Brussels - In 2016, Bulgaria was one of nine EU member states where organic farming was not strongly developed, with the area under organic farming accounting for less than 4 per cent of agricultural land, the Statistical Office of the European Union (Eurostat) reported on November 16.

Bulgaria had 161,000 hectares of organically farmed land in 2016, which was 3.2 per cent of the country's agricultural land. The highest share of crop area dedicated to organic farming in the EU was registered in Austria, at 21 per cent (571,000 ha).

However, Bulgaria's organic farming sector is developing rapidly, experts say. The country's certified organic farming area increased fourfold in just four years,

from 40,000 ha in 2012 to 161,000 ha in 2016. People engaged in organic farming (producers, processors and traders) increased from 400 in 2007 (when the country joined the EU) to over 4,500 in 2016.

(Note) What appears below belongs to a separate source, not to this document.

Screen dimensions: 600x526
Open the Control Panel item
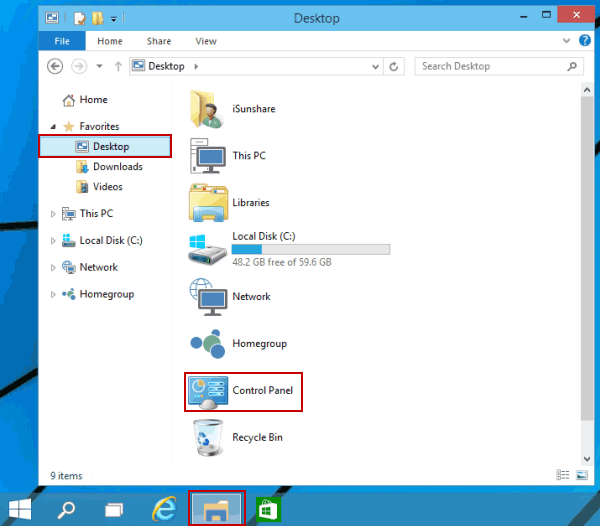coord(243,391)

Organic farming in Bulgaria is centred on perennial crops, but the growing of organic vegetables, cereals and vines is becoming increasingly popular as well. The country exports 90 per cent of its organic farm products to other EU member states. The share of such products in the domestic food market is 1 per cent.

Annual payments under Bulgaria's Rural Development Programme which go towards Measure 11: Organic Farming, are disbursed as follows: 168 euro/ha for field crops, including forage crops; 112 euro/ha for permanent grassland; 557 euro/ ha for perennial crops, vines and essential oil rose; 405 euro/ha for aromatic and medicinal plants; and 399 euro/ha for vegetables.